A mediodía Rook seguía en su despacho, solo y contemplando una ciudad fustigada por la lluvia. Los coches y los autobuses circulaban ya con los faros encendidos y el neón de las calles era líquido e intenso. Los toldos de colores del mercado no se veían y ciertamente ni colinas, ni bosques, ni parques, ni rayos de luz natural prestaban ninguna alegría a lo que veía. La ciudad era tan gris y convencional como un traje de ejecutivo. Rook oyó, pero no reconoció, una voz de hombre que preguntaba por él. Oyó que una secretaria respondía algo en un susurro, luego pasos en dirección a su despacho. Dos hombres de uniforme, uno un guardia jurado, el otro un portero cuya cara le resultaba familiar por haberla visto en el vestíbulo de entrada, se detuvieron en la puerta. Uno tosió.

—¿Está usted listo, señor?

—¿Listo para qué? —preguntó Rook.

¿Era aquél el emplazamiento de su jefe?

—Es mediodía, señor.

—¿Y?

—Y hemos venido a escoltarle… a la calle.

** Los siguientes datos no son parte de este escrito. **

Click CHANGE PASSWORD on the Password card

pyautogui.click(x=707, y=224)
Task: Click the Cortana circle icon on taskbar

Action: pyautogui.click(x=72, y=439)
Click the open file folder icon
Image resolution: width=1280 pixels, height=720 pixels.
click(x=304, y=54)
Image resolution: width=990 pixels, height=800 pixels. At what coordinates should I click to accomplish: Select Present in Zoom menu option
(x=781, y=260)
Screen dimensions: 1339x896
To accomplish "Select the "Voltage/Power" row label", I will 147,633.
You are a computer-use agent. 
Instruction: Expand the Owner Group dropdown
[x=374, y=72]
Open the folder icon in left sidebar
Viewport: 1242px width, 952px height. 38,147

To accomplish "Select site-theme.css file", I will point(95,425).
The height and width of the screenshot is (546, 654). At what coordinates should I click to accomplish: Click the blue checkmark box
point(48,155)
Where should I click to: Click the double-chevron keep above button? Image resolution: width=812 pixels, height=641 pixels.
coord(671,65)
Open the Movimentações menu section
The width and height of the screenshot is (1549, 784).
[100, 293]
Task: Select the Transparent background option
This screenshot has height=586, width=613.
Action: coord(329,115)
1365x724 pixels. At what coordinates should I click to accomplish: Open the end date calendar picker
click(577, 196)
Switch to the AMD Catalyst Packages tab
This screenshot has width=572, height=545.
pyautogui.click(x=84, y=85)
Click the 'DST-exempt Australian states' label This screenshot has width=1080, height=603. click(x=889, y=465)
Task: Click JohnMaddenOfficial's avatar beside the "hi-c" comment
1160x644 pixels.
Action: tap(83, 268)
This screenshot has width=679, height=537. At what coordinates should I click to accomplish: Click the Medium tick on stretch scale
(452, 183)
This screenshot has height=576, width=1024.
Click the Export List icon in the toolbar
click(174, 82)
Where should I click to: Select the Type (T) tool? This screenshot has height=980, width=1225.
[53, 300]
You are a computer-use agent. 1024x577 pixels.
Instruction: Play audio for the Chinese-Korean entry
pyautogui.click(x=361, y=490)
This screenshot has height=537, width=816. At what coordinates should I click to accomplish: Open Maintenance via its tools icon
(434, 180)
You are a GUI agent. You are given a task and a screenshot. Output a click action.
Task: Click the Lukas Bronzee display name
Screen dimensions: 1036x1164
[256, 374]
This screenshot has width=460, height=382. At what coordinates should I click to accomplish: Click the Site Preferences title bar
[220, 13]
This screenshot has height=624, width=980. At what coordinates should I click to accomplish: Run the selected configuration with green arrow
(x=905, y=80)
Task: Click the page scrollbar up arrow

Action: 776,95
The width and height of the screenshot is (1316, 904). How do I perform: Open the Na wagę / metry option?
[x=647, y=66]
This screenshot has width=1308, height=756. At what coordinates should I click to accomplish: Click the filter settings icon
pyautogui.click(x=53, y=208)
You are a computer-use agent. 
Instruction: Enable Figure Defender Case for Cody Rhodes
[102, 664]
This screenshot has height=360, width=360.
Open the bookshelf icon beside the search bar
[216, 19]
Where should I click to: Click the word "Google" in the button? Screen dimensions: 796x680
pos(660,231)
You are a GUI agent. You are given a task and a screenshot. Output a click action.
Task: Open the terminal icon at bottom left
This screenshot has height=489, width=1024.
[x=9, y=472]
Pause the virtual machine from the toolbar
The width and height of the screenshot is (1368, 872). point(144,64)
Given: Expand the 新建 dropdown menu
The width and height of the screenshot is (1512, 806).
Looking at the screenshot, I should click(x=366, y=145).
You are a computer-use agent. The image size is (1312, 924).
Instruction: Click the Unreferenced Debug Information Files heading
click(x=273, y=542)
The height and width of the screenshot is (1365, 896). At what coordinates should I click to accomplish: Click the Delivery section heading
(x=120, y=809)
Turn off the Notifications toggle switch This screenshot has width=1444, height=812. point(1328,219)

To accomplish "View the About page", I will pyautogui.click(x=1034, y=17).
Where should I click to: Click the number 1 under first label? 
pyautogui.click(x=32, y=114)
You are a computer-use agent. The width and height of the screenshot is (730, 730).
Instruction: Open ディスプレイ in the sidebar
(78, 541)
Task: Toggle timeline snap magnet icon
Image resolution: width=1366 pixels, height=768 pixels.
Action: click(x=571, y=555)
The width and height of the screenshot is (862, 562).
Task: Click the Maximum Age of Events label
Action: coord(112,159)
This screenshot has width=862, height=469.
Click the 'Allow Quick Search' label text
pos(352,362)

¡A la calle! La palabra fue un puñetazo en el riñón; le dejó sin aliento. A la calle. Al frío. De patitas en la calle. Negó con la cabeza.

—Todavía no.

—Es mediodía, señor.

—Todavía no.

Entraron en la habitación.

—Venga —dijeron.

—No he vaciado mi mesa.

Rook abrió un cajón para mostrarles que no estaba listo todavía, y rescató su inhalador de entre las plumas y las calculadoras. Aspiró por la boquilla. Notó que los esponjosos alvéolos de sus pulmones se estrechaban.

—Nosotros tenemos órdenes, señor. Tiene que ser a mediodía.

Se ofrecieron a ayudarle. ¿Era por su asma, o, sencillamente, se estaban mostrando firmes? Le levantaron por los codos. Apartaron su silla y cerraron el cajón de la mesa. Podían haber sido camilleros de una ambulancia. Eran muy delicados, y Rook estaba muy pálido.

—Tendrá que dejarnos su pase.

Rook metió la mano en el bolsillo para hacer lo que le habían dicho. Estaba resignado a marcharse como un cordero. Tanteó en busca de los bordes afilados del pase plastificado y encontró en cambio la vieja navaja de muelle y el manojo de llaves. ¿Cuánto tiempo había pasado desde que derribara a Joseph? Aquélla era una oportunidad de volver a utilizar los puños.

Encontró el pase y se lo dio. Lo habría partido en dos si el plástico hubiese sido más suave y si hubiese podido controlar el temblor de sus manos.

—Será mejor que nos vayamos —dijeron.